[DATA EXTRACTS — start]
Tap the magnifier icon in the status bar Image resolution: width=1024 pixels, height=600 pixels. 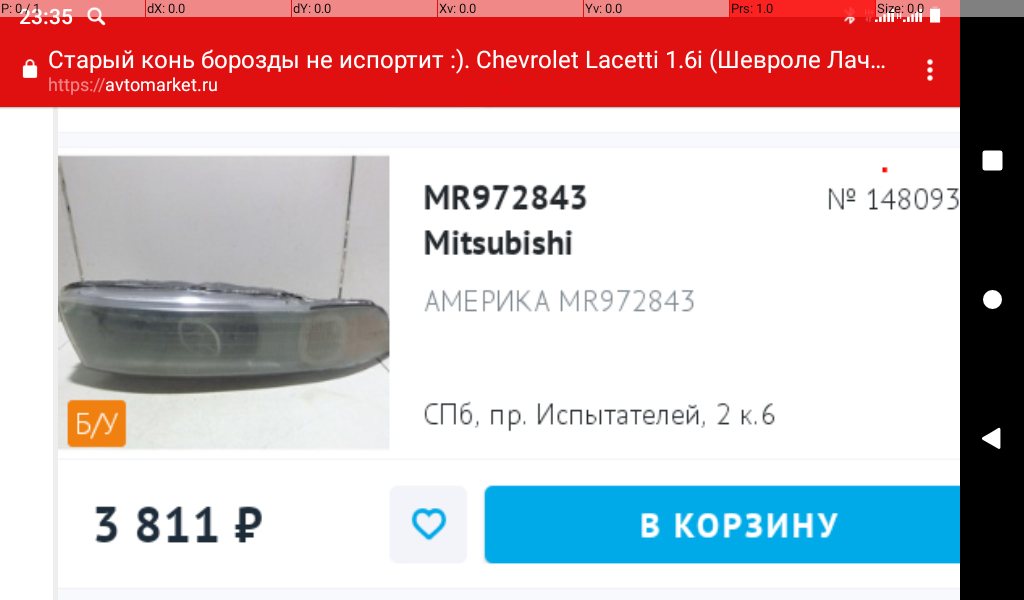pyautogui.click(x=96, y=17)
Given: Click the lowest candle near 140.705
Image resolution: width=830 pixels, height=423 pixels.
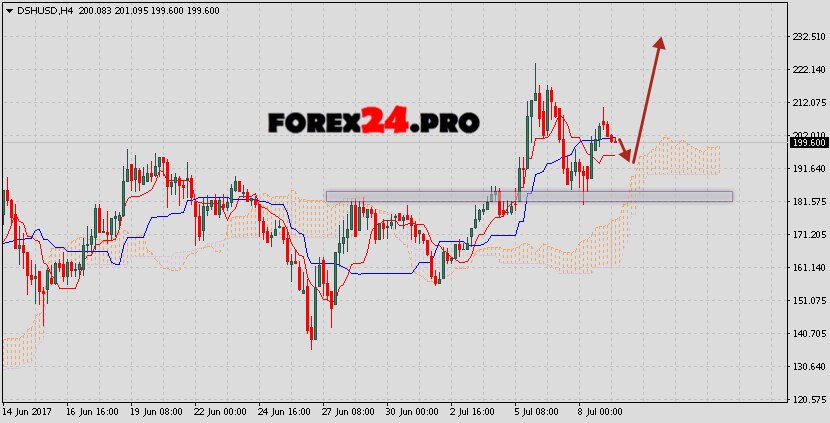Looking at the screenshot, I should pos(311,335).
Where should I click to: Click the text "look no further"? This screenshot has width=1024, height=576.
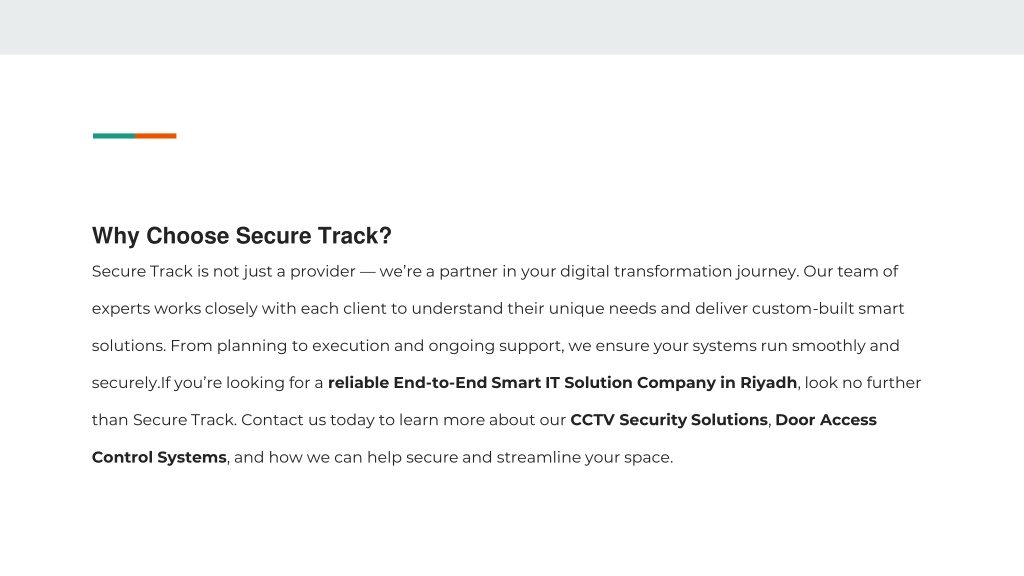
[DATA EXTRACTS — finish]
▶ WHAT TO WORK ON: Copy exactly the lines from the line that contains "Given: Click the lowest candle near 140.705" through the last line of the records above, both ends included, but leave out the pictures.

▶ RESPONSE AREA:
Given: Click the lowest candle near 140.705
Image resolution: width=830 pixels, height=423 pixels.
Looking at the screenshot, I should pos(311,335).
Where should I click to: Click the text "look no further"? This screenshot has width=1024, height=576.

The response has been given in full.